Research Pipeline
Technical workflow map of the SELFIES-Transformer molecular discovery engine, from chemical pretraining to docking evidence and hosted visualization.
End-to-End Workflow
ZINC Pretraining Corpus
Large chemical library used to learn general molecular syntax and drug-like chemical space.
SMILES Standardization
Input molecular strings are cleaned, canonicalized, and prepared for robust representation conversion.
SELFIES Conversion
Canonical SMILES are converted into SELFIES to improve molecular validity during generation.
SELFIES Tokenization
SELFIES strings are split into tokens and mapped into a model vocabulary for sequence learning.
Decoder-only Transformer
Autoregressive Transformer learns next-token prediction over molecular SELFIES sequences.

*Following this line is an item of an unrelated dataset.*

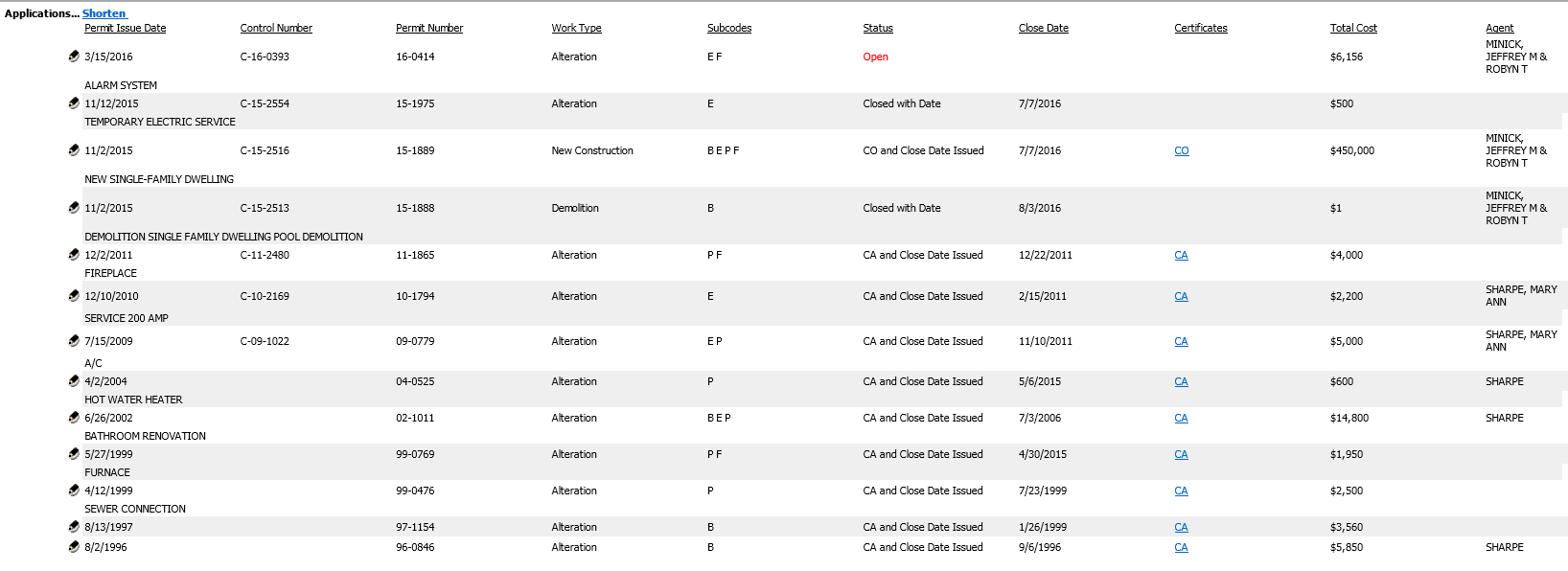Sort by Permit Issue Date header
Screen dimensions: 1568x571
[x=126, y=28]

HIV-1 Protease Fine-tuning
The generator is specialized using curated HIV-1 protease inhibitor records.
Molecule Generation
The fine-tuned model samples new candidate inhibitor molecules from learned chemical space.
RDKit Validation
Generated molecules are decoded, validated, canonicalized, and checked for chemical consistency.
Drug-likeness Filtering
Candidates are filtered using molecular descriptors such as QED, SA, molecular weight, and logP.
PAINS/Brenk Filtering
Problematic structural alerts and undesirable substructures are removed from the candidate pool.
Butina Diversity Clustering
Molecular diversity selection reduces redundancy before computational docking.
AutoDock Vina Docking
Selected candidates are docked against the prepared HIV-1 protease receptor active site.
ADMET Screening
Top-ranked molecules are summarized using screening-level pharmacokinetic and toxicity indicators.
Web Research Demo
Precomputed results, descriptors, docked poses, and molecular scenes are served through the hosted interface.